São Pedro, porém, respondeu-lhe: “De fato, ao falar para os outros ou ao aprender para passar para os ensinamentos, tu eras o máximo. Entretanto, quando a questão se referia a ti mesmo, acabaste deixando muito a desejar. Passastes a vida falando para os outros, mas nunca ouvistes a ti mesmo. Sempre escrevestes para os outros, porém, nunca te destes a oportunidade de ler a ti mesmo. Ensinaste muito aos outros e nunca aprendeste de ti. O teu fazer era motivado pelo orgulho e não pela caridade. A tua ação para e pelos outros não era reflexo do teu fazer em ti e para ti. Tu não integraste na Teologia da tua vida, ou na tua existência teológica, a teoria e a prática; a Teologia e a vida; o saber e o fazer. Contemplaste mas não assumiste e, deste modo, não viveste a opção e a atitude fundamental de Jesus Cristo. Tu viste, achaste belo, chamastes os outros para também ver, porém não quiseste te tornares o que contemplaste. Infelizmente, a tua Teologia não produziu em ti a santidade desejada por Deus. Oxalá que, ao te olhar, os outros aprendam e a tua Teologia produza santidade neles”.
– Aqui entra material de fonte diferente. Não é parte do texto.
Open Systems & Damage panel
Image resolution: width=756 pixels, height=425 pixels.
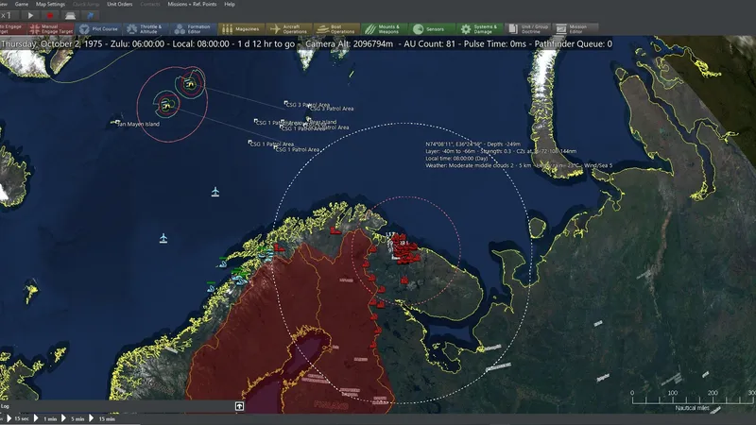tap(481, 29)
Nesta hora, o homem começou a cair em si e perceber que o talento que lhe fora dado não foi multiplicado, como pensara estar fazendo, mas verdadeiramente fora enterrado no pântano de suas vaidades... E, antes de ouvir o choro e ranger dos dentes, o meu relógio despertou, eu acordei e me veio o seguinte pensamento: “Quem nos fará ver a felicidade?”